[Target position records]
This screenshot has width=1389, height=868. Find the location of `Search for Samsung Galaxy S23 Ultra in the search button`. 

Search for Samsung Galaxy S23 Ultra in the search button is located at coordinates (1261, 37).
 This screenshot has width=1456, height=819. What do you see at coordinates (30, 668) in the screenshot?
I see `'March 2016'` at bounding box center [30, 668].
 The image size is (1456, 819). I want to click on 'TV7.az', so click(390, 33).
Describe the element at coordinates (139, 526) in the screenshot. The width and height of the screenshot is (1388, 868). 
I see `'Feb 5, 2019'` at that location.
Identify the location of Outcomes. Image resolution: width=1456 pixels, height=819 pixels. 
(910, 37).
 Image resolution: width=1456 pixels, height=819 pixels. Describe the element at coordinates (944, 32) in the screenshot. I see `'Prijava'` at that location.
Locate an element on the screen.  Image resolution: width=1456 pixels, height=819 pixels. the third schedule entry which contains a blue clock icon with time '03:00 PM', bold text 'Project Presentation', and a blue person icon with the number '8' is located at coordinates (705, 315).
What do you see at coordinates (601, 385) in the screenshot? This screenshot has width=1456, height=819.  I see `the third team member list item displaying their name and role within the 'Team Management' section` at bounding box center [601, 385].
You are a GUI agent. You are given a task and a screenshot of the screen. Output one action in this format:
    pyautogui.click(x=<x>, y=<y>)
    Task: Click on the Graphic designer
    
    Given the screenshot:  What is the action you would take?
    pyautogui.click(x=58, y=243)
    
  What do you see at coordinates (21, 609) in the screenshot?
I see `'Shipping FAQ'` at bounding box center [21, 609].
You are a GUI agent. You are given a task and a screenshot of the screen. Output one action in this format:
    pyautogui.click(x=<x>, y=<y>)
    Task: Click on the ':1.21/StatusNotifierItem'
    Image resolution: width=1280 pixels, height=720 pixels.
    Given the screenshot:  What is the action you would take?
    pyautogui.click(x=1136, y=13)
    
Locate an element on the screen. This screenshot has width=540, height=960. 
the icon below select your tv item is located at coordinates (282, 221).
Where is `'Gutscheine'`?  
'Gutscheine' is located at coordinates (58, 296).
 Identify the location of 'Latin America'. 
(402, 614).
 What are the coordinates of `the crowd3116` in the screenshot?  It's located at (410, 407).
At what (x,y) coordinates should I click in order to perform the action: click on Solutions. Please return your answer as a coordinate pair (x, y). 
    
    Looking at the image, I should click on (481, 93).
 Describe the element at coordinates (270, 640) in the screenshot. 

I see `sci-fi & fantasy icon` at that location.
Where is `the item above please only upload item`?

Task brief: Write out the entries from their beginning through the line containing "center [30, 668].", reproducing every line without alteration.

Exercise answer:
This screenshot has width=1389, height=868. Find the location of `Search for Samsung Galaxy S23 Ultra in the search button`. 

Search for Samsung Galaxy S23 Ultra in the search button is located at coordinates (1261, 37).
 This screenshot has width=1456, height=819. What do you see at coordinates (30, 668) in the screenshot?
I see `'March 2016'` at bounding box center [30, 668].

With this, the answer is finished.